TASK STATEMENT:
Each line in the records that mentions the word "panel" needs to be listed.

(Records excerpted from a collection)
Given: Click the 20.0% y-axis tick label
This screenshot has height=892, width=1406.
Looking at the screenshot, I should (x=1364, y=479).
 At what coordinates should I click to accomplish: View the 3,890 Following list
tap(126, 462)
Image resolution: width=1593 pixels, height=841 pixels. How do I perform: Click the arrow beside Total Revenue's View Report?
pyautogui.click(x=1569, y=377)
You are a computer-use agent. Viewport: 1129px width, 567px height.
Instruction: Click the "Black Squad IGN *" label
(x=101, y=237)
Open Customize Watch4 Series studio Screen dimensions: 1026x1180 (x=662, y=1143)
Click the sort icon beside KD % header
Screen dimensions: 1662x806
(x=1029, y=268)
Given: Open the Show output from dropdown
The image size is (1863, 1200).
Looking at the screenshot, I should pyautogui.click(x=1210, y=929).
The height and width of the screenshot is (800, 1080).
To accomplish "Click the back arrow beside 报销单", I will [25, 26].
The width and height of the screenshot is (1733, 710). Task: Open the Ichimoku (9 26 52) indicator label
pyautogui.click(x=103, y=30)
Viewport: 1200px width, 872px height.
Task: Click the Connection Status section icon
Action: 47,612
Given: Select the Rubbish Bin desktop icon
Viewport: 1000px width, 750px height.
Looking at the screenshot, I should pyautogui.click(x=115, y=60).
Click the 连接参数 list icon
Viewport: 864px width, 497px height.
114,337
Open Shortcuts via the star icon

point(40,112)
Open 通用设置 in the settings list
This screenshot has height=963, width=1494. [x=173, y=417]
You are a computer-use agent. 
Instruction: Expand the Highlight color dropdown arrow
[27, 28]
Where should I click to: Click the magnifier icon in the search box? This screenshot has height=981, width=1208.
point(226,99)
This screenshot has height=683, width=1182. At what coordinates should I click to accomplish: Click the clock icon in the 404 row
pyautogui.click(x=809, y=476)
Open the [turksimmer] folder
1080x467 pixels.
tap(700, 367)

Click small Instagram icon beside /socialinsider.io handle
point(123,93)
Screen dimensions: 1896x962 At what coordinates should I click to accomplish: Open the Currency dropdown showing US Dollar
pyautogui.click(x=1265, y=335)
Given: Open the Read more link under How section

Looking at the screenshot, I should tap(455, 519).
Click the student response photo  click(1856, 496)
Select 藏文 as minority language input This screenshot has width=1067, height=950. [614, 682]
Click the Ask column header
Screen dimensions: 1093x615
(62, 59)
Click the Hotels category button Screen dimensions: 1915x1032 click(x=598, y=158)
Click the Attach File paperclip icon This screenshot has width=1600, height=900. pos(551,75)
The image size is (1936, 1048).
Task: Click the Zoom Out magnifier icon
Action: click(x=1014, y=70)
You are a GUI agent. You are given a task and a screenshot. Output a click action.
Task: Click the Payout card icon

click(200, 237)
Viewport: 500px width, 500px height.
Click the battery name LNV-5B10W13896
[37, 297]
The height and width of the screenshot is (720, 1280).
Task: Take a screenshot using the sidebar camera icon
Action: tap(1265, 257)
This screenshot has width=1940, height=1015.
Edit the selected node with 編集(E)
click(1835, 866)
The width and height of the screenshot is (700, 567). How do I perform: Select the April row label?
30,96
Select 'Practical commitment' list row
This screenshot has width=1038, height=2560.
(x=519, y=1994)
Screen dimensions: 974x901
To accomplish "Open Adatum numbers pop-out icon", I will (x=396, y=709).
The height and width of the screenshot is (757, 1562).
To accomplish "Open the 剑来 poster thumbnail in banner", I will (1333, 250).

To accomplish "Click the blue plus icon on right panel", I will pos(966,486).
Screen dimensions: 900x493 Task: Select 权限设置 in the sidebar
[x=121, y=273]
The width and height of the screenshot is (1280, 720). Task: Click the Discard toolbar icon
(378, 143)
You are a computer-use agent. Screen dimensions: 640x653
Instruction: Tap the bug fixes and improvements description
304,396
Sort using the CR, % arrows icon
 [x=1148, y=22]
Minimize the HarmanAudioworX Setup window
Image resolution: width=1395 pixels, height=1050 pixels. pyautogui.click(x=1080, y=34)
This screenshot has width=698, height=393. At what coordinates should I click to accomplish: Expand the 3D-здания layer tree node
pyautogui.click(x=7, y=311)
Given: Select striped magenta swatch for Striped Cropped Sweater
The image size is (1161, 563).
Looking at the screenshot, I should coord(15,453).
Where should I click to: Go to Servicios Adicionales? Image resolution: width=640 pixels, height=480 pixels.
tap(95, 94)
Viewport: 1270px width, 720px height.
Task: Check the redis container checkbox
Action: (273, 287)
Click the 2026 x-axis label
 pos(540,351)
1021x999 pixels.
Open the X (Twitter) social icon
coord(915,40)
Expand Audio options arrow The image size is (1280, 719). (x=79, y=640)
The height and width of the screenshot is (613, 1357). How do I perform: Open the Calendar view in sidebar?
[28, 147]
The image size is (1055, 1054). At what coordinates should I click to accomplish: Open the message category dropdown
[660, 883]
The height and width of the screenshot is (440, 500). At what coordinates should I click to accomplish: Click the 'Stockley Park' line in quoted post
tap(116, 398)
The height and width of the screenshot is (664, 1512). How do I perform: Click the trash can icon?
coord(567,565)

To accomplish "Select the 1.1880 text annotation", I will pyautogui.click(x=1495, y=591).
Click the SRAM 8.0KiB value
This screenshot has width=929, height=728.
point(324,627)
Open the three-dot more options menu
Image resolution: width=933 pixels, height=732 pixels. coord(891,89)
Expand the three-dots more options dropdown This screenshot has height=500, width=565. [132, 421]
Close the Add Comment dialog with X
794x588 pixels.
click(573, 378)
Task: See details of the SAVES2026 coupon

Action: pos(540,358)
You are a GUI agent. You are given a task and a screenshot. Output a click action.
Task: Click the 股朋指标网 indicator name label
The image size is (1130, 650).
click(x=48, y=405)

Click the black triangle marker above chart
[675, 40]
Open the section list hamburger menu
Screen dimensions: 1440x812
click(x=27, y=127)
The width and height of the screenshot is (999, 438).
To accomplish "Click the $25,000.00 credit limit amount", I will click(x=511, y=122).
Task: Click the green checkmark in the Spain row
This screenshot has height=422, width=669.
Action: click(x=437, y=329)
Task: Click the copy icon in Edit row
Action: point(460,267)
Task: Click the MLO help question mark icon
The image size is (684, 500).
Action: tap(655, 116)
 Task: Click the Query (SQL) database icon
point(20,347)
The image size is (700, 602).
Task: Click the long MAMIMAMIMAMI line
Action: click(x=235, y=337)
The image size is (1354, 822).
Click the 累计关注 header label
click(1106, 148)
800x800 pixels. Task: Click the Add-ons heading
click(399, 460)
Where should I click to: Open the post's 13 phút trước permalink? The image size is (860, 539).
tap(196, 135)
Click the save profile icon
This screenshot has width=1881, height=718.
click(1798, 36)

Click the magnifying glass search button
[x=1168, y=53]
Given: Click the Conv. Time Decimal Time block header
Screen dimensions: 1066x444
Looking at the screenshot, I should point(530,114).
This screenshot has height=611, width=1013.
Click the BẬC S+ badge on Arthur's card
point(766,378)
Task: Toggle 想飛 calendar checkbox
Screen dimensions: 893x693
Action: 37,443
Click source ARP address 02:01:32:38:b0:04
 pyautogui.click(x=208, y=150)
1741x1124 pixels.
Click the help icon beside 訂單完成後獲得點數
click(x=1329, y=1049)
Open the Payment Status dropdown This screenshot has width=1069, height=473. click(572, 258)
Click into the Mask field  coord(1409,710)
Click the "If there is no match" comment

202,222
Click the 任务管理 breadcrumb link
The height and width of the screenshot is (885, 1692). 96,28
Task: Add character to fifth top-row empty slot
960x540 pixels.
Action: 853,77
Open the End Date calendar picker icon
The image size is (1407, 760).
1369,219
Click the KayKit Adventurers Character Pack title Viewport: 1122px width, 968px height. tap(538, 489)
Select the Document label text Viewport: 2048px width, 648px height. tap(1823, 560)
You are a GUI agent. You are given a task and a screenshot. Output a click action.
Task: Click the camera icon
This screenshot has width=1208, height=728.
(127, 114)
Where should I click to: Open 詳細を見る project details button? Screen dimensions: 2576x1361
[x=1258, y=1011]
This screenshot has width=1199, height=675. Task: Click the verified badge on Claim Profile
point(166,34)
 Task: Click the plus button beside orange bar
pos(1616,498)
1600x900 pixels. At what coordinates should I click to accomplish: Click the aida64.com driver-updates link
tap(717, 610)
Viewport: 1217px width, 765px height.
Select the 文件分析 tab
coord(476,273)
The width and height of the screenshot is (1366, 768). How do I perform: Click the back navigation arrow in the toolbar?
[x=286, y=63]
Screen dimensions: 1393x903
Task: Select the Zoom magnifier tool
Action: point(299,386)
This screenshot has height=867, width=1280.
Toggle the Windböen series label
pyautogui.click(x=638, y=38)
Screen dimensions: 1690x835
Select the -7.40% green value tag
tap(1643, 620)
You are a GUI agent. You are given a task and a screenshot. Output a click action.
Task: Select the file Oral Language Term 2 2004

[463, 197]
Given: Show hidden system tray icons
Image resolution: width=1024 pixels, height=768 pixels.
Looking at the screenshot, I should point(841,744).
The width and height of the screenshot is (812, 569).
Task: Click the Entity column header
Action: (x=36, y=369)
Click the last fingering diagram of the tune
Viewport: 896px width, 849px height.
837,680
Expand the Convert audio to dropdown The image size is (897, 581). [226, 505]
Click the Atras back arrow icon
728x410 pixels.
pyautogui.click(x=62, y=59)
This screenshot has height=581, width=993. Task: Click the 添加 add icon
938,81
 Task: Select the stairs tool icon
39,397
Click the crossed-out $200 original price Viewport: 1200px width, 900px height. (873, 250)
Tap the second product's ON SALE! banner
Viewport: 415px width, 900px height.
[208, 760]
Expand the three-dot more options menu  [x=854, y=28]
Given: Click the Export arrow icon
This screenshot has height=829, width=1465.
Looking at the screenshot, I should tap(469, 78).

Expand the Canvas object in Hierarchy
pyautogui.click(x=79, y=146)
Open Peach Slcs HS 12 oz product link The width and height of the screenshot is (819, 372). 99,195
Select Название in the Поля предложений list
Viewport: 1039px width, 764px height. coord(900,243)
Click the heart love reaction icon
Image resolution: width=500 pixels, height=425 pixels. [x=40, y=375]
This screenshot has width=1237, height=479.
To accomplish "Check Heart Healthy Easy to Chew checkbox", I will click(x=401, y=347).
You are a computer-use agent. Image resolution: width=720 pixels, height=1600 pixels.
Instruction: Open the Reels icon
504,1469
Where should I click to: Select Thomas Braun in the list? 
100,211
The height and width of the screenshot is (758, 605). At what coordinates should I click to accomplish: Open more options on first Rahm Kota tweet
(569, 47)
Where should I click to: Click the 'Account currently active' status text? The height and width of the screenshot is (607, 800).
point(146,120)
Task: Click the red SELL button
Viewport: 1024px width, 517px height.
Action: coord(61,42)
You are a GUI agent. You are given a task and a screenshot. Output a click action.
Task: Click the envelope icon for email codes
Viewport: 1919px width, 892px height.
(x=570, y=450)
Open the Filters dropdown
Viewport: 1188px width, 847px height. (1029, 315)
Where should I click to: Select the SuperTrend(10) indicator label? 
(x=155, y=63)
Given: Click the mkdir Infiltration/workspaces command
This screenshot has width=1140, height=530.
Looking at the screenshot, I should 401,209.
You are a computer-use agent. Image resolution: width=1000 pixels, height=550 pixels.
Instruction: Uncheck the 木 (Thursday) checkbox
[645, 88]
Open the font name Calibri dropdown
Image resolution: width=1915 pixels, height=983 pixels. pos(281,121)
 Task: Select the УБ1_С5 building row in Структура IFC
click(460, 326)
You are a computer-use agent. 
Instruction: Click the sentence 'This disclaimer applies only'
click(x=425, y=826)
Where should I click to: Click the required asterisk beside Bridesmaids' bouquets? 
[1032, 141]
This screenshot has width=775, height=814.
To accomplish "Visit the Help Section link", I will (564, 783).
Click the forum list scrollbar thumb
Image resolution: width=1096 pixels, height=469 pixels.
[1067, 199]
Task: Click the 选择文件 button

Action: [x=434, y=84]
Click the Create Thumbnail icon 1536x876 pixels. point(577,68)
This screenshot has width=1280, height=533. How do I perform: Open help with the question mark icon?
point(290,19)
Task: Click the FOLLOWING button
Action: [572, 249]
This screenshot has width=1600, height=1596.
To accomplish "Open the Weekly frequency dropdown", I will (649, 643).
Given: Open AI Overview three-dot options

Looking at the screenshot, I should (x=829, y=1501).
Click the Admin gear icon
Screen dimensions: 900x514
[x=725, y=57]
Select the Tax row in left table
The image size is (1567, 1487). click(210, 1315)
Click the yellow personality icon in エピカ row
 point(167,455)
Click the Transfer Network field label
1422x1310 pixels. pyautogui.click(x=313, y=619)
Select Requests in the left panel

TASK RESPONSE:
To accomplish "Click the blue plus icon on right panel", I will pos(966,486).
Select Requests in the left panel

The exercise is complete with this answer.